Maryland election officials are making sure the state voting systems are safe from cyber threats in this year’s upcoming elections.
To make sure systems are secure, the board fixed some security vulnerabilities identified by the Department of Homeland Security, officials said. Legislators this year also passed measures speeding up the reporting of hacks and requiring more transparency in online political ads.
State Board of Elections officials said unusual activity in election systems was detected in August 2016, but there was no evidence of a hack.
Maryland officials described the unsuccessful attempt to break into its voting systems as a “probe” — likening it to a would-be burglar wiggling door knobs, but leaving after finding the door locked.
"We haven’t done anything dramatically different than we did before, because it’s an ongoing process," said Nikki Charlson, the board's deputy state administrator. "We’ve enhanced some of the ways we protect our systems by making it harder to get in."
Maryland’s voting machines were first used in 2016.
They had been tested in a federally certified lab and were approved by the U.S. Election Assistance Commission, the board said.
The machines are never connected to the internet and backed up by paper ballots. Election results are transferred out of the machines onto encrypted thumb drives.

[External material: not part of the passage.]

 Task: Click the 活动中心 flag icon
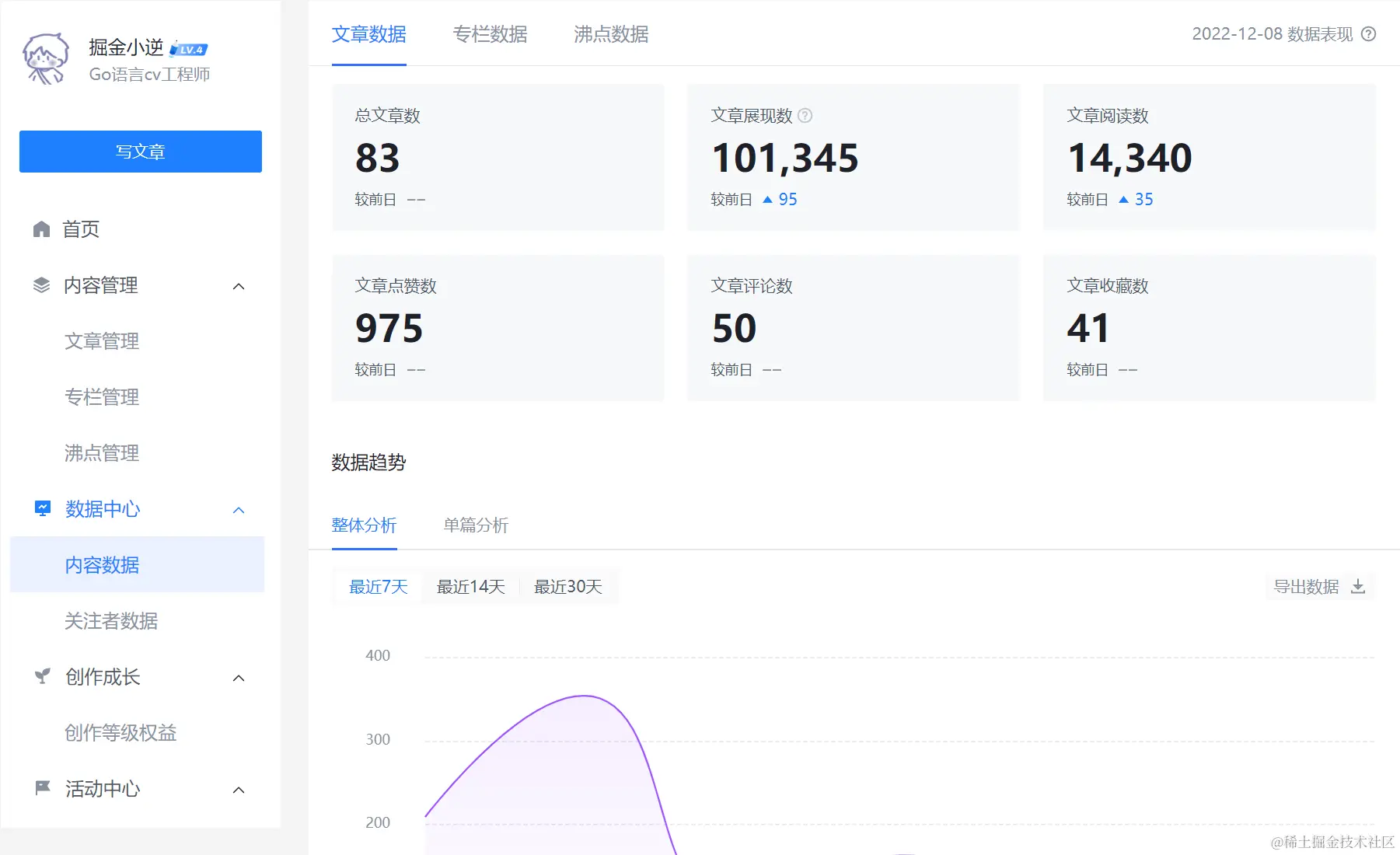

The board’s election system got a DHS risk and vulnerability assessment after the 2016 probe, Charlson said. As part of the assessment, the department tried to hack into its systems.
“They didn’t get in, but they had some recommendations on how we could make it even more difficult,” she said.

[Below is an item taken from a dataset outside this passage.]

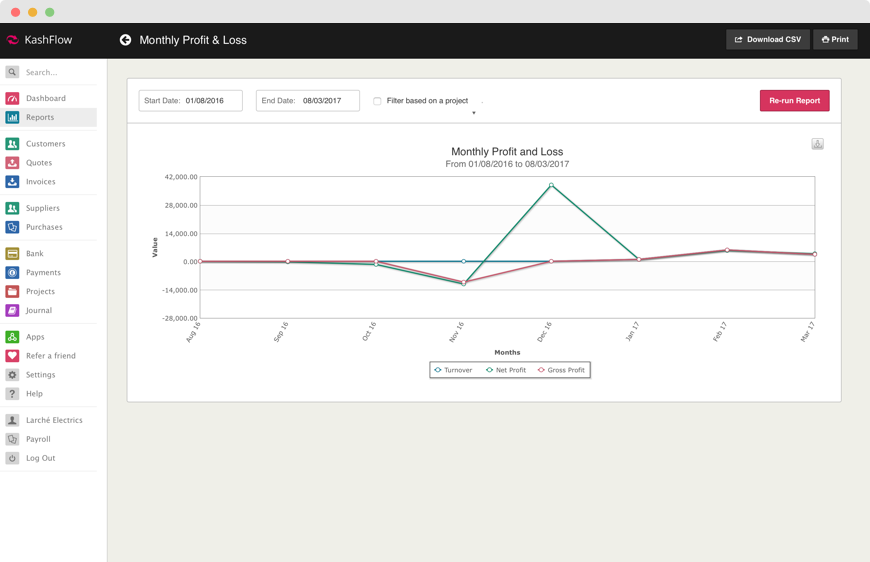Click the Invoices icon in sidebar

pyautogui.click(x=12, y=182)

Prince George’s County Democratic Delegate Alonzo Washington sponsored a pair of bills that were approved in this year’s legislative session to strengthen election rules.

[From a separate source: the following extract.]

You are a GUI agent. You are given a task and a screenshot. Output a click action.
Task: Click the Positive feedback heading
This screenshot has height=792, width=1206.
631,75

One bill requires online platforms – such as Facebook, Twitter and Google – to retain and disclose information on online political ads.
Another requires vendors working with the elections board to inform the agency of a breech within four days. It also requires the state administrator of elections to report hacks or attempted hacks to lawmakers within seven days of becoming aware of them.
Washington said legislators did not hear about the attempted 2016 hack on Maryland's election systems until seven months after it happened.
Charlson said her department told the Department of Information Technology soon after the attempted hack, but acknowledged that lawmakers were not informed for much later.